▶ [Given passage]:
——

Mini Review ARTICLE
Black Hole Mass Estimation in Type 1 AGN: Hβ vs. Mg II Lines and the Role of Balmer Continuum
- 1Astronomical Observatory, Belgrade, Serbia
- 2Department of Astronomy, Faculty of Mathematics, University of Belgrade, Belgrade, Serbia
Here we investigate the Hβ and Mg II spectral line parameters used for the black hole mass (MBH) estimation for a sample of Type 1 Active Galactic Nuclei (AGN) spectra selected from the Sloan Digital Sky Survey (SDSS) database. We have analyzed and compared the virialization of the Hβ and Mg II emission lines, and found that the Hβ line is more confident virial estimator than Mg II. We have investigated the influence of the Balmer continuum emission to the MBH estimation from the UV parameters, and found that the Balmer continuum emission can contribute to the overestimation of the MBH on average for ~5% (up to 10%).
Several methods are used to estimate central black hole (BH) mass MBH in galaxies (for review see e.g., Marziani and Sulentic, 2012; Shen, 2013; Ilić and Popović, 2014; Peterson, 2014). For Type 1 AGN, the most appropriate methods for the MBH estimation are those using the strong broad emission lines (BELs), as the most prominent features in their spectra. The virial methods (see Peterson et al., 2004; Vestergaard and Peterson, 2006) are based on the assumption that the Broad Line Region (BLR) gas is bounded to the central BH (see Gaskell, 2009) and the main broadening mechanism of the BELs is the Keplerian motion around the supermassive BH, so the full width at half maximum (FWHM) of BELs indicates the velocity of the emitting gas. We should note that in principle the line dispersion much better represents this motion (Peterson et al., 2004; Collin et al., 2006), however in order to find the line dispersion one should assume some type of line profile (that may be very complex), therefore the FWHM is often used instead of the line dispersion.
One of these methods is based on the R–L relationship (see e.g., Bentz et al., 2006), the outcome of the reverberation mapping (see Blandford and McKee, 1982; Peterson et al., 2004, etc.), which enables the estimation of the photometric radius from only one epoch spectrum (see e.g., Vestergaard and Peterson, 2006). An alternative method for MBH estimation using the BEL parameters is based on the gravitational redshift in the broad line profiles (see Zheng and Sulentic, 1990; Popović et al., 1995; Bon et al., 2015; Jonić et al., 2016; Liu et al., 2017). The advantage of this method is that it does not depend on the BLR inclination, unlike the virial methods.

——

▶ [Written instruction]: In the review on black hole mass estimation, by how much can Balmer continuum emission inflate the mass estimate?

▶ [Raw records]:

——

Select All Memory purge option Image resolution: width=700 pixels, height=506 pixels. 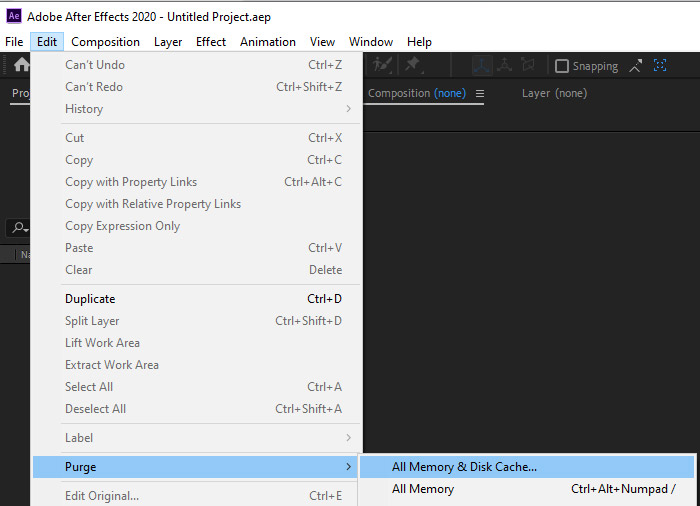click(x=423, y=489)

——

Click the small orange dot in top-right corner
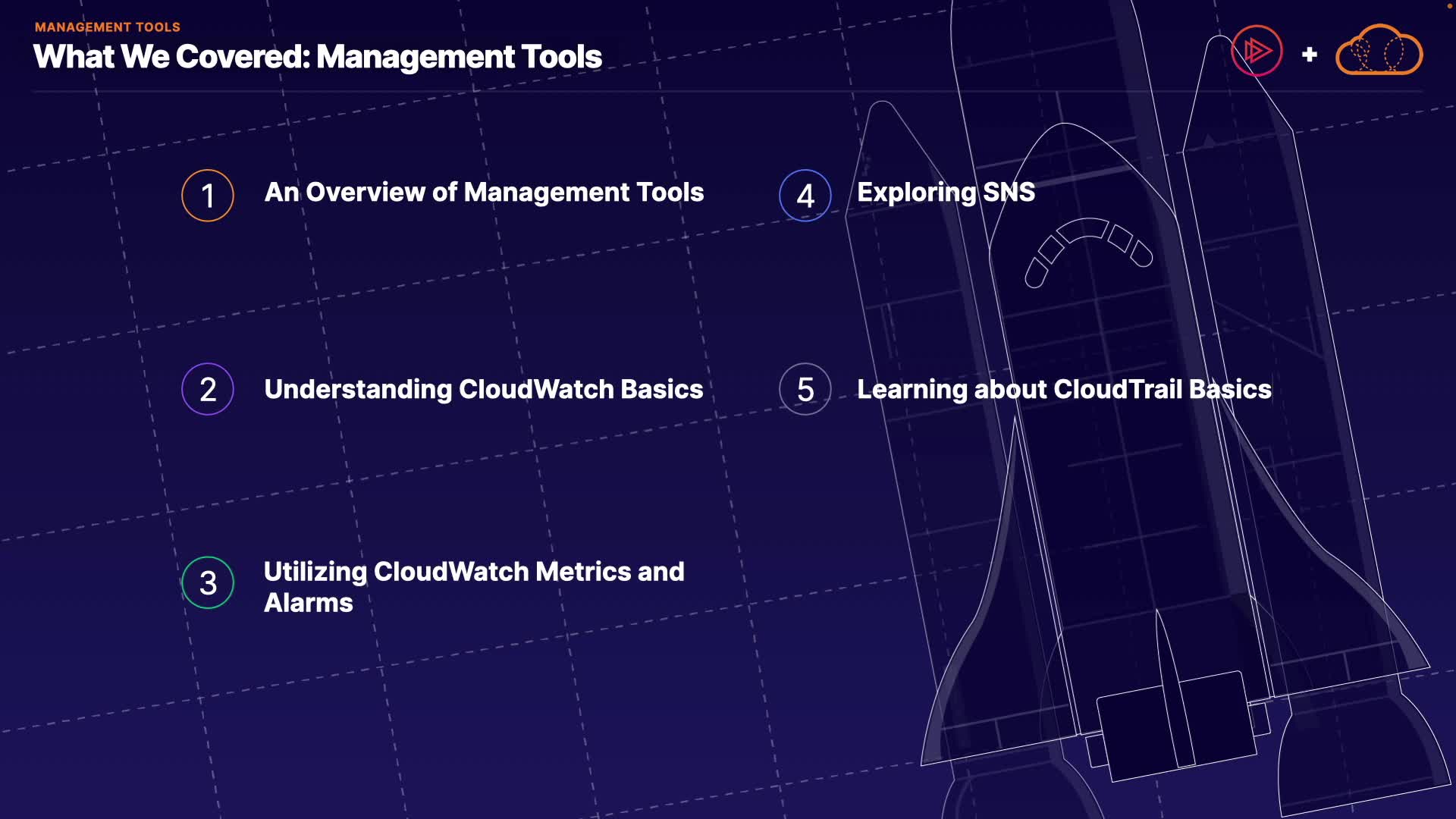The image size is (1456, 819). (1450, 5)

——

▶ [Task answer]: By about 5% on average, and up to 10%.